Libby Peters helping solidify Philly as rowing capital of United States

Libby Peters helping solidify Philly as rowing capital of United States
Igor Belakovskiy/Scullingfool Photography

There’s just something about the Schuylkill River that’s made Philadelphia the mecca for competitive rowing in America.

The best and most talented athletes in the sport always seem to find their way to the banks of the Delaware’s meandering tributary and to its famous Boathouse Row.

That’s what happened to Libby Peters.

“It was shortly after college I decided I wanted to continue training and I decided I would make a run for the national team in the Olympics,” Peters, who was involved last month with the Olympic development coaching crew, said. “That naturally drew me to Philadelphia because it is a very strong rowing community with a long history of champions and of Olympians. Vesper has a 150 year history and a lot of rowers in the Olympics were affiliated with it — it’s the boat club of Jack Kelly for instance.”

Peters, who has more or less dedicated her life to the sport of rowing, is honored to be ascending in prestige alongside the highly successful and influential athletes and coaches who’ve been affiliated with Vesper in the past.

“I think what’s interesting about Libby is that there is a special thing in Philly about hard work,” Ryan Sparks, CEO of Sparks Consulting(one of the leading companies providing rowing camps to kids), who worked closely with Peters when she was a summer counselor after college, said. “Philly really likes that type of person –look at Rocky.”

Peters was a talented athlete who competed at Columbia University and was on the fast track to become an Olympian, finishing second in the Olympic trials and third in Worlds before her life was turned upside down when she was just 25. Her competing days were over when she was diagnosed with Stage 3 Lymphoma.

“Obviously my focus shifted,” Peters, who ​founded Philadelphia City Rowing — a program that exposes her favorite sport to local high school kids, said. “I focused on getting better and I stayed in the area for that. It took time to realize I would be moving on from my competitive career. A lot of my energy went to giving back to the rowing community.​”​

Peters began by going school to school alongside former Olympic rowers (like Abington, PA’s two time gold medalist Susan Francia), educating kids on the sport that gives Peters her livelihood and arguably saved her life. Five years later, the program is thriving and expanding to invite middle schoolers to compete in the sport as well.

“It is available to all public school kids in Philly and it’s a free program,” Peters said. “It combines mentoring and tutoring and, like rowing, it encourages character development.”

Peters recently accepted the post of assistant coach for the women’s rowing team at Penn — in addition to her coaching gig with Vesper’s high performance program.The latest endeavor for Peters, when she isn’t in Florida helping the United States prepare its Olympic squad for Rio, is partnering the crew program at Penn with Sparks — an organization that offers rowing camps all over the country.
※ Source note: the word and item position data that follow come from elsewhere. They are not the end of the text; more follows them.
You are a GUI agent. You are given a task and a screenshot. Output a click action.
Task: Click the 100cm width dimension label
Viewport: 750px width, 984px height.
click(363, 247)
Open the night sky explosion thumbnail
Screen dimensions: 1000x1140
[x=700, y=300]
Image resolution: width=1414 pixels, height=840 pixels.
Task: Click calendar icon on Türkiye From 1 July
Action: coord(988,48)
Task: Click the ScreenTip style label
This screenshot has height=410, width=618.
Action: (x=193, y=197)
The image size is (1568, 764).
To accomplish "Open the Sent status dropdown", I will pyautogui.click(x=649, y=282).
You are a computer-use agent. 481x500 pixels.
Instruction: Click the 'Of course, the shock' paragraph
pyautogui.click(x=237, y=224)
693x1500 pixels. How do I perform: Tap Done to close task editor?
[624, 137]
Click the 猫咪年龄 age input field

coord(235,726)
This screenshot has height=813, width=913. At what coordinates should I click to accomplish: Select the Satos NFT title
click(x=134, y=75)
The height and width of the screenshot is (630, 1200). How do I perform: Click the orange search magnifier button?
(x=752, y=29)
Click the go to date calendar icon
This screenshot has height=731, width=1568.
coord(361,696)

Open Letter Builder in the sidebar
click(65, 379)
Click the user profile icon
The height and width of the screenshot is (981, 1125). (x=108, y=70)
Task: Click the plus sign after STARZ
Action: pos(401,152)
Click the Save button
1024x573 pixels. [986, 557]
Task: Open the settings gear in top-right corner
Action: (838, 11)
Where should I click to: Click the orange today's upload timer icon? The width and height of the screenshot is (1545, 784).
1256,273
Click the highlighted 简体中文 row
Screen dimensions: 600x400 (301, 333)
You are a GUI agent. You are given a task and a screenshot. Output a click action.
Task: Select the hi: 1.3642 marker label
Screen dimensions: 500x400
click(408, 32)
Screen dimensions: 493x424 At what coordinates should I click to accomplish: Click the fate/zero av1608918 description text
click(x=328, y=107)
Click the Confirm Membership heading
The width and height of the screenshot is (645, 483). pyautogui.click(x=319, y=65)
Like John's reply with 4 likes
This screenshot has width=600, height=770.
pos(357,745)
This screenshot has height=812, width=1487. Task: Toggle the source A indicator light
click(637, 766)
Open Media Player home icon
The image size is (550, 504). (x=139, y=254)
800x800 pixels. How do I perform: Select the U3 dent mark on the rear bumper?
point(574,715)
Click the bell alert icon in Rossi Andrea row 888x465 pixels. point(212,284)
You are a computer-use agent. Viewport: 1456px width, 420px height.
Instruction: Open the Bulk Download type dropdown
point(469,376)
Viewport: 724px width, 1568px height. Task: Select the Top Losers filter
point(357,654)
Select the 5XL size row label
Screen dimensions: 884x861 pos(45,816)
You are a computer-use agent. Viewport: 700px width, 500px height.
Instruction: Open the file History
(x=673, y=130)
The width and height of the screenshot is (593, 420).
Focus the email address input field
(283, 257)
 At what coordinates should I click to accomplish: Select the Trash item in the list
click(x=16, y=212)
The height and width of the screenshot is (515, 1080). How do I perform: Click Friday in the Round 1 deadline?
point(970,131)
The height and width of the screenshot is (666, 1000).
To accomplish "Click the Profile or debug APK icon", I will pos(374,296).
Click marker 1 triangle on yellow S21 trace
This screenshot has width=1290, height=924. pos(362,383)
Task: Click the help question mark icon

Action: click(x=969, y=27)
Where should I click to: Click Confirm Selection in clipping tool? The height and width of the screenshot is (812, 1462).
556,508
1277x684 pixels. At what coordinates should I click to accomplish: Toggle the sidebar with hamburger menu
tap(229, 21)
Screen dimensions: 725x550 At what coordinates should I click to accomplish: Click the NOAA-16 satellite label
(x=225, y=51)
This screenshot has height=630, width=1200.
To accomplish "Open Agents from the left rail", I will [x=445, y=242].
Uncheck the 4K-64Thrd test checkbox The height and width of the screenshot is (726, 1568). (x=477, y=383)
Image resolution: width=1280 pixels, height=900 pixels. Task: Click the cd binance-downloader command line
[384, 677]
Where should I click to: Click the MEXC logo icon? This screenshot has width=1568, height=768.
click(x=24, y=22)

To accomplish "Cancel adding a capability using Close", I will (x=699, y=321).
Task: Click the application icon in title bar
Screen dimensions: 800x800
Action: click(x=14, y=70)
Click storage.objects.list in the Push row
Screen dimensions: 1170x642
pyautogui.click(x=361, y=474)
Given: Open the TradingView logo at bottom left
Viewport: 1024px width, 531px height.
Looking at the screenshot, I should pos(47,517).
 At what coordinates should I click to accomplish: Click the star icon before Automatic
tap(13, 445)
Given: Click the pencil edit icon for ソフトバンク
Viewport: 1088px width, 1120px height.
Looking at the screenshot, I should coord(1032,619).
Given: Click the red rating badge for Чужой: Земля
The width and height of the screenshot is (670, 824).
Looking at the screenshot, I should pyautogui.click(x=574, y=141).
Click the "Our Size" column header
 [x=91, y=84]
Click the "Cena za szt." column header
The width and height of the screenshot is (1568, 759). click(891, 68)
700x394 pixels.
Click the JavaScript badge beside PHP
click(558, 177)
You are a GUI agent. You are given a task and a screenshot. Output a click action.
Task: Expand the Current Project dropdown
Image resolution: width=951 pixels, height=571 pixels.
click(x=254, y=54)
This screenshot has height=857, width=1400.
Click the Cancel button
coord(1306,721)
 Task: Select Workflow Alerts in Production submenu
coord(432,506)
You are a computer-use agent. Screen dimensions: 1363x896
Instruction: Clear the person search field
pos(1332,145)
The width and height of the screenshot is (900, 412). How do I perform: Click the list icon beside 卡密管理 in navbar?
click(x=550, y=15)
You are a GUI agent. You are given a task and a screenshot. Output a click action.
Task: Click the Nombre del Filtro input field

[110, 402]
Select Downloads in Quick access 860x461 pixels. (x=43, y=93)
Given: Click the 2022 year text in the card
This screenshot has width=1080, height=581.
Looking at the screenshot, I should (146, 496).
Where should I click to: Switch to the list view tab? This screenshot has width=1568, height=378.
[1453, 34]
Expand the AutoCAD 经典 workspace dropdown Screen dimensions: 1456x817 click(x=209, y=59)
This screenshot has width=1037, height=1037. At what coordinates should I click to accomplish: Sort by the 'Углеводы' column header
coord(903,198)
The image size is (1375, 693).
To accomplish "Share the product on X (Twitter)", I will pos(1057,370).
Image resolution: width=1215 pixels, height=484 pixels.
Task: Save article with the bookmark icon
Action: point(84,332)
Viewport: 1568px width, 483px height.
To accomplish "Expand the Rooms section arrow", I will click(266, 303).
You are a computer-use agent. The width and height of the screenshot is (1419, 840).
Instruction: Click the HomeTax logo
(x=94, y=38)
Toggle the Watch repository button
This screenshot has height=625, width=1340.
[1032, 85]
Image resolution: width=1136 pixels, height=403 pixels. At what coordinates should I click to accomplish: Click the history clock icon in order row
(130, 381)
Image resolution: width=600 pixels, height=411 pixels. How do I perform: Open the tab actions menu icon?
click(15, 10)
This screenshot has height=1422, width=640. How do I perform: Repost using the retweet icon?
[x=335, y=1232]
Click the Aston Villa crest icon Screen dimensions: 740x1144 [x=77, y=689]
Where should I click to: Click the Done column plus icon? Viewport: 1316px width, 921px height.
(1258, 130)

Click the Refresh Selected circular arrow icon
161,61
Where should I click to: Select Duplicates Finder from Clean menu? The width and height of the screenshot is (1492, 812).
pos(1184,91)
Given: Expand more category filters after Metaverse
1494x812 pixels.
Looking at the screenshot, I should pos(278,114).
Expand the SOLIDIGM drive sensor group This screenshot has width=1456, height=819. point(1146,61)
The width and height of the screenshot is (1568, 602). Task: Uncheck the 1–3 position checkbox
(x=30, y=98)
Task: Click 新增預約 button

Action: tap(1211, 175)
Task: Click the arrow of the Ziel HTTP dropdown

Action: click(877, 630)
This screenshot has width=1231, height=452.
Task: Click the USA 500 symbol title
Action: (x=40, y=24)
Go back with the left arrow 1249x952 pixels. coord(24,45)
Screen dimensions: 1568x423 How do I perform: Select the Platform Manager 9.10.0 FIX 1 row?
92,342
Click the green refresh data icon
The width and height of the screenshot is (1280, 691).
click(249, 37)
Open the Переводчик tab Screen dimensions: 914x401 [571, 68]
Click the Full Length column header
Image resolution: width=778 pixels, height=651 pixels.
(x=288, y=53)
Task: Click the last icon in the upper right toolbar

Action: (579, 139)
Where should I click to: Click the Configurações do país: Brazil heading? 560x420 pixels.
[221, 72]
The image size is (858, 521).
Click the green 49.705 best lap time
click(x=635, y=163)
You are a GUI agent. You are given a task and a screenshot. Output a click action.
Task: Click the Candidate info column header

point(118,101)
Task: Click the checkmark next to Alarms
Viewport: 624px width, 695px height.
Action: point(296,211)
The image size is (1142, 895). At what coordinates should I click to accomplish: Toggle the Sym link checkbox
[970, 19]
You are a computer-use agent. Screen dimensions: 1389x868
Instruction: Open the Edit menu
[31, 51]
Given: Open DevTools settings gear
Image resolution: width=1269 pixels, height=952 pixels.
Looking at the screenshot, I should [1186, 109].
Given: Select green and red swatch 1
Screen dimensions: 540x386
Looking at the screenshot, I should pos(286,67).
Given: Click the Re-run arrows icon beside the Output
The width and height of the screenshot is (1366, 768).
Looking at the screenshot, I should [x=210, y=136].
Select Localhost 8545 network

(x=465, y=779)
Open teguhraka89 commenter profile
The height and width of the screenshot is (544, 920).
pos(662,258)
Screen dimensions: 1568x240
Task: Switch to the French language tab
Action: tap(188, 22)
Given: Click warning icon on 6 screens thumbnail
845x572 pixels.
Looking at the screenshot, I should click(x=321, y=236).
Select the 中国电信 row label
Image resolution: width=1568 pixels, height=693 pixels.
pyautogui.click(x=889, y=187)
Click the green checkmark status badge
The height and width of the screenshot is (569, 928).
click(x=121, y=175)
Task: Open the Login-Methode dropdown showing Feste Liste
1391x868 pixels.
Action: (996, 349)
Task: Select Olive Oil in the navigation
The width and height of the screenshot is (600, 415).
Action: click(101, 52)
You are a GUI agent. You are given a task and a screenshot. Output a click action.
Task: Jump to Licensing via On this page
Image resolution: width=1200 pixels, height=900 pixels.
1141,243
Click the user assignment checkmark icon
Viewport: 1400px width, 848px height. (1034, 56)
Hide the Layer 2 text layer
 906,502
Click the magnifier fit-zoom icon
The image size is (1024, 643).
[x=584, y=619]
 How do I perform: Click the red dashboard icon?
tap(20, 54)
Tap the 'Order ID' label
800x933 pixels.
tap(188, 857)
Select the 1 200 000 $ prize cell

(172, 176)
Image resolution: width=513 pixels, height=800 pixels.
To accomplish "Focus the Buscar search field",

“We are going to be partnering with Sparks rowing camps to offer a 5-day camp in August open to high school students from anywhere to stay at UPenn and row out of our boathouse with Penn coaching,” Peters said. “They will see what it’s like to row and be a D-I Student athlete. It’s a really cool partnership because I used to coach at these rowing camps when I was at Columbia.”

In Peters’ mind, Philadelphia is the center of the rowing world, and of her life. And the South Philly resident is proud of the up and coming Quakers’ program, now entrenched in the middle of the pack in the hotly contested Ivy League.

“It’s a big community and collectively there are great boathouses and clubs to support the athletes,” Peters said of the city. “It’s not just a standalone effort. The Schuylkill River is great body of water for training, it’s beautiful, it’s always useful for rowing in terms of conditions.”

Peters has had the luxury of coaching along side 1992 Olympian and Vesper head coach John Parker. And two athletes from the Vesper’s high performance program will be representing the United States in the Olympics when Devery Karz and Kate Bertko take to the water for the lightweight double later in the summer. Though she won’t be there herself (her team was only allowed to take one coach with them to Rio), there is little doubt coaching in the Olympics lies in her future.

“That’s absolutely the case,” Sparks said.”The fact is that she is already coaching athletes who have Olympic ambitions … She’s one of the top people in our sport in her generation, I think that’s fairly obvious from her record. Look at where shes coached and what shes done so far.”